Low‐level jets and the summer precipitation regimes over North America

Abstract

The summer precipitation regimes over the United States and their relation to two low level jets are examined using a daily gauge‐based precipitation data set, the NCEP‐NCAR reanalysis and the 10‐yr summer (June–September) simulations based on the 50‐km NCEP regional spectral model (RSM) with the initial and boundary conditions provided by the global reanalyses. The quality at regional scales of the RSM simulations is assessed through the comparison with the NCEP's operational Eta Data Assimilation System (EDAS) analyses. The RSM, as EDAS, captures the seasonal evolution of the North American monsoon rainfall and the related vertically integrated moisture fluxes, but details differ.
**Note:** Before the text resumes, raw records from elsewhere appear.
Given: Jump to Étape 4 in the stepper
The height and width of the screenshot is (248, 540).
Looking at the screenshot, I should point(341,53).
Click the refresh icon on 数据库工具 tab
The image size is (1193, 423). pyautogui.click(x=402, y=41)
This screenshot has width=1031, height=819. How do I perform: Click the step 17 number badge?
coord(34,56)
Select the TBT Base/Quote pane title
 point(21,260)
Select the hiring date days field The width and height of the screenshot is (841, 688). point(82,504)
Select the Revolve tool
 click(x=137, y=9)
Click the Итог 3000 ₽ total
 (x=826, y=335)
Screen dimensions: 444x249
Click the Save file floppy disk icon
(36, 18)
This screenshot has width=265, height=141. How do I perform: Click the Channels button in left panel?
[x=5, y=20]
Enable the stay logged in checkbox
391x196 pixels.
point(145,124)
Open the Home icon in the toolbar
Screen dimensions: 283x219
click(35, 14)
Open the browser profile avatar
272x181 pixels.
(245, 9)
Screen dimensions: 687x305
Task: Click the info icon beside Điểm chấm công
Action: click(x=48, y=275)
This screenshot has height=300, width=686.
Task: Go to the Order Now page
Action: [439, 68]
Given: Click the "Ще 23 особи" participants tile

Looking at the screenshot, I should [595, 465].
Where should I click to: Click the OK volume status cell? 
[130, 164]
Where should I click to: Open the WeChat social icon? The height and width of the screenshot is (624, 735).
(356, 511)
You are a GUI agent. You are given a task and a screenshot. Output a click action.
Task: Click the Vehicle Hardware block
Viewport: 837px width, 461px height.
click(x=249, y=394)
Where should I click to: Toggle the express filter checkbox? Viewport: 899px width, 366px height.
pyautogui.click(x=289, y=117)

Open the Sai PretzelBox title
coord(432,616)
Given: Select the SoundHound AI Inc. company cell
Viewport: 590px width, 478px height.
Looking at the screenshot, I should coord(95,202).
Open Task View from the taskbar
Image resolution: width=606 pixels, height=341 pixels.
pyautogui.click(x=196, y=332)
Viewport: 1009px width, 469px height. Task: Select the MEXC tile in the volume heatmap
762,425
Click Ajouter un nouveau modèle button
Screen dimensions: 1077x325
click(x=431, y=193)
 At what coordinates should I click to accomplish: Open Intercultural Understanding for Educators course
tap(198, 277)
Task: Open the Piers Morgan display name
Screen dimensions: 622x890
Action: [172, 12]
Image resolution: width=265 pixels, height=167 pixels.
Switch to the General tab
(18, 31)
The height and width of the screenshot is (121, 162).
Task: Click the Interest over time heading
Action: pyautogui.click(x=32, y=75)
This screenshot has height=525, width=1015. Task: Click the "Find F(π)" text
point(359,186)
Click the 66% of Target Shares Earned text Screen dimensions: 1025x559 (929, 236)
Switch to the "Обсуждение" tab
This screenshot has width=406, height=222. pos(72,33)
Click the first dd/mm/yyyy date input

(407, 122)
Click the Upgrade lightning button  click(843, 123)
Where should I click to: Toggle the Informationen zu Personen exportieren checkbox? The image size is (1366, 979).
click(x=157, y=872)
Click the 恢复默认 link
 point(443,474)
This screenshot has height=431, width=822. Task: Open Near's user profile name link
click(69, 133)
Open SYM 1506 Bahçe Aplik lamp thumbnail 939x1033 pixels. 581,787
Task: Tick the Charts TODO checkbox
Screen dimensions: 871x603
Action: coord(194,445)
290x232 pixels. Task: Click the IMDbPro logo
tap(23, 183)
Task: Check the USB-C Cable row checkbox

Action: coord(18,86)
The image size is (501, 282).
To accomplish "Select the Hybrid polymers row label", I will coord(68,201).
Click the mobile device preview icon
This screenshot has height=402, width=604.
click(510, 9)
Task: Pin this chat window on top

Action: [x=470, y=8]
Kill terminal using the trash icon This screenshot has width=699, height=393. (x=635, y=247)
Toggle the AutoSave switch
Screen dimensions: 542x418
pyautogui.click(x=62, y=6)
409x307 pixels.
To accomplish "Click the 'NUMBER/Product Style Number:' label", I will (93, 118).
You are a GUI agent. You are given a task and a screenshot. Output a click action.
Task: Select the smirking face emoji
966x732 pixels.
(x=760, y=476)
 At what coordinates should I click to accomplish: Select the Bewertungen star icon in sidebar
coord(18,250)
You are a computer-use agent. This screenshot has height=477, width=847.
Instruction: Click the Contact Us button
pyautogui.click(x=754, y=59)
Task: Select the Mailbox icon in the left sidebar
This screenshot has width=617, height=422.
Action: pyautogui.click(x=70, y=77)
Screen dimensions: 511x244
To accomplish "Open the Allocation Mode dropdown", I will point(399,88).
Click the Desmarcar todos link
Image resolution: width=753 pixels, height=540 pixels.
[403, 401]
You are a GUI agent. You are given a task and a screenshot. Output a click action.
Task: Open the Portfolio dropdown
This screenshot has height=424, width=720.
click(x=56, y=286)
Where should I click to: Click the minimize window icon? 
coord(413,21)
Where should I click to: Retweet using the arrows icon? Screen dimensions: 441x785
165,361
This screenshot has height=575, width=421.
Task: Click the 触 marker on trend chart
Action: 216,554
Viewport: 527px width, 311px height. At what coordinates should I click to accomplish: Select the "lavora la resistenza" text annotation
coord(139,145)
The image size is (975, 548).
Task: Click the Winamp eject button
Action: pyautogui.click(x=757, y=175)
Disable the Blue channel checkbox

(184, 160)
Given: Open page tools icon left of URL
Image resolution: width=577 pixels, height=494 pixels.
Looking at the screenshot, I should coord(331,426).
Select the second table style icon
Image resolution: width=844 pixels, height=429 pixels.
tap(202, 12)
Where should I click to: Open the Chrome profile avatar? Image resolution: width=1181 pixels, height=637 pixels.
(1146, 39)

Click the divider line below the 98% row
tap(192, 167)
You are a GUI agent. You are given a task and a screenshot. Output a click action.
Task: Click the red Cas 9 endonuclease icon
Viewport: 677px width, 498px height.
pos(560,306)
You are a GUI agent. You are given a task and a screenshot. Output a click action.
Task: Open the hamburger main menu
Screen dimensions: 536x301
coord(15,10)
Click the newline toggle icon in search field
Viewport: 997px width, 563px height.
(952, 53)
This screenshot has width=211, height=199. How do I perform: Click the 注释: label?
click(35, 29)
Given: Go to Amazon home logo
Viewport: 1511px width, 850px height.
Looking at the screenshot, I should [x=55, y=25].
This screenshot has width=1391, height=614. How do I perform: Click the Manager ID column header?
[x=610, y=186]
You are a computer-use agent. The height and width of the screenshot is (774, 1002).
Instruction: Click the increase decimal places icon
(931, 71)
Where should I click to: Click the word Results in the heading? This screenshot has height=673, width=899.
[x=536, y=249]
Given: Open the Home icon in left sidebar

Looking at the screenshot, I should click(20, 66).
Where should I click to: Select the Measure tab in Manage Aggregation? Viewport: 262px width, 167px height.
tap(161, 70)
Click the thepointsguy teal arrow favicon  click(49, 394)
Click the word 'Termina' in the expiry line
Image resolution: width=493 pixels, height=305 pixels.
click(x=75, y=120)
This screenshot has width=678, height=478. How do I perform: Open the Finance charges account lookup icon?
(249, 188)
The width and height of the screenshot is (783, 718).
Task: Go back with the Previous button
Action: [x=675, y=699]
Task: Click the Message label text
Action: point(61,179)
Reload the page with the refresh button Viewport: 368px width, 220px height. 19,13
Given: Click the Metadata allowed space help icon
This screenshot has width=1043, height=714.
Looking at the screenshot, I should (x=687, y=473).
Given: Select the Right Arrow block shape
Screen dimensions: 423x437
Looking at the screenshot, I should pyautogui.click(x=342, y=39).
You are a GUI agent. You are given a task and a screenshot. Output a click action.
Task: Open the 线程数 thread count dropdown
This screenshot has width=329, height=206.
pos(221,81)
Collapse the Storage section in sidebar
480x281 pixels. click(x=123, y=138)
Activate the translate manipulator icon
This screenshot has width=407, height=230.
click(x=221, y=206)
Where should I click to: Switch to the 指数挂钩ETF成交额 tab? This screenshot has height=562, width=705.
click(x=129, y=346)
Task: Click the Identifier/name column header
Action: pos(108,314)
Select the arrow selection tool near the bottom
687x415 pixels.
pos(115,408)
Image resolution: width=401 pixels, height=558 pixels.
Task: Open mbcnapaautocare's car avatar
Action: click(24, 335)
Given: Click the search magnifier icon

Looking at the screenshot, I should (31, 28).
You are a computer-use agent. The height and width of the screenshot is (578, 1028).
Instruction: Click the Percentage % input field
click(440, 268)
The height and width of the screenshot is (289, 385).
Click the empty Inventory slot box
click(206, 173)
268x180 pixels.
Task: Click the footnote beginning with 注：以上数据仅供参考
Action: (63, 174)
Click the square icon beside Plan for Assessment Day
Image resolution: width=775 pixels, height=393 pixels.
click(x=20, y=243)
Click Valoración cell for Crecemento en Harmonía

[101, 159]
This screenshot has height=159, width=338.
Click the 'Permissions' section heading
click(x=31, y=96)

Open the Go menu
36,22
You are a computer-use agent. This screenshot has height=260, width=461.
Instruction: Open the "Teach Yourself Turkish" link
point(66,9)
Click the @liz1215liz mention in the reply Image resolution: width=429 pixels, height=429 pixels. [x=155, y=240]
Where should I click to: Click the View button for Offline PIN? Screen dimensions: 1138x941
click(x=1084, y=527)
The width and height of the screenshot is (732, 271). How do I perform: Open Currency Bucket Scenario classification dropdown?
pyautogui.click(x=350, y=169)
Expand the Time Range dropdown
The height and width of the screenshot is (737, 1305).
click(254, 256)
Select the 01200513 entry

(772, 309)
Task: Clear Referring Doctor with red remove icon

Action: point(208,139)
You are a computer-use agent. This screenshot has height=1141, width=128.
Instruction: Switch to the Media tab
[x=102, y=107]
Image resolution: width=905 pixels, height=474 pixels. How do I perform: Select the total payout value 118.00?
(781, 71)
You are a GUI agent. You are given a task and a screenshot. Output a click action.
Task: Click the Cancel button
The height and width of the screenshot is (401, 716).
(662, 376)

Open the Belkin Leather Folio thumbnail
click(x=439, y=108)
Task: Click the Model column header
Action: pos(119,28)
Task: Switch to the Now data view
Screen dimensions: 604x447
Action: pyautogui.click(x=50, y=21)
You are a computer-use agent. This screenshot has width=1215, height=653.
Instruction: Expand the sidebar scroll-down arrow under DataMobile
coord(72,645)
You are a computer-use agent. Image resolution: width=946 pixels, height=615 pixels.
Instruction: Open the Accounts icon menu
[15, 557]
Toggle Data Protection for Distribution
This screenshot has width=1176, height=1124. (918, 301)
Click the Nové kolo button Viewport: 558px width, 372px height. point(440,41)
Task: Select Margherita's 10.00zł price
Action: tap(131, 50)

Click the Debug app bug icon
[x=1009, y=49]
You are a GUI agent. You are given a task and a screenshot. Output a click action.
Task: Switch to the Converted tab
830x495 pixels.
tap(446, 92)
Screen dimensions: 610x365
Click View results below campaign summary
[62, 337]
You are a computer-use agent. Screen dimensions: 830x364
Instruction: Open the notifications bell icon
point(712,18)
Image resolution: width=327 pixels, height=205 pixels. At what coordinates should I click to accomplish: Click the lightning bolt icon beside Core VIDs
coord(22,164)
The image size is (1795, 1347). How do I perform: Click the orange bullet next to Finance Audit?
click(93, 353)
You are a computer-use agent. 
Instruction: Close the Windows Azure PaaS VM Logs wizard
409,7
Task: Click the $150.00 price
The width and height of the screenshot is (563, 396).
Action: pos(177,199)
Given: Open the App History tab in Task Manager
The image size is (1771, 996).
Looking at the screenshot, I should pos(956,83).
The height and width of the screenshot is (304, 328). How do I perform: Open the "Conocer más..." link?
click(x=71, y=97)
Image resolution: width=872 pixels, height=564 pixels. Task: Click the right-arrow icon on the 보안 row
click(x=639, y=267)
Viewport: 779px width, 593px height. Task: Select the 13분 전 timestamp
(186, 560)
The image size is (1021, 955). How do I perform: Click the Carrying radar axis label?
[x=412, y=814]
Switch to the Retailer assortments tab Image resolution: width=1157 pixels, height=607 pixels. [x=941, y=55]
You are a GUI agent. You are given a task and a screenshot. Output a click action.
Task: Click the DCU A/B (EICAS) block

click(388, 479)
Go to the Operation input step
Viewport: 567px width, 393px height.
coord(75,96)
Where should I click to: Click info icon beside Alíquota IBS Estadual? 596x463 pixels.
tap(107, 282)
The fluxes associated with the Great Plains low level jet (GPLLJ) and the Gulf of California low level jet (GCLLJ) depicted by the two data sets are similar, but the 50‐km RSM has difficulty in capturing the vertical structure of the meridional moisture flux associated with the GCLLJ. The recurrent summer precipitation regime is a three cell pattern that consists of an inverse phase relationship between the Great Plains and the core monsoon region with an additional weak center over the southeastern United States. Over the southwestern United States, Arizona and New Mexico belong to two different rainfall regimes and have different moisture sources. The out of phase precipitation relationship is consistently related to an out of phase relationship between the two LLJs, whose variations are in turn associated with the upper level jet streams. The strong GCLLJ cases imply a weaker GPLLJ and less rainfall over the central United States and the Mississippi Valley. The strong GPLLJ cases only imply weaker meridional moisture fluxes from northern Mexico or Gulf of California to the southwestern United States and less monsoon rainfall there, but they do not have an impact on moisture fluxes along the Gulf of California.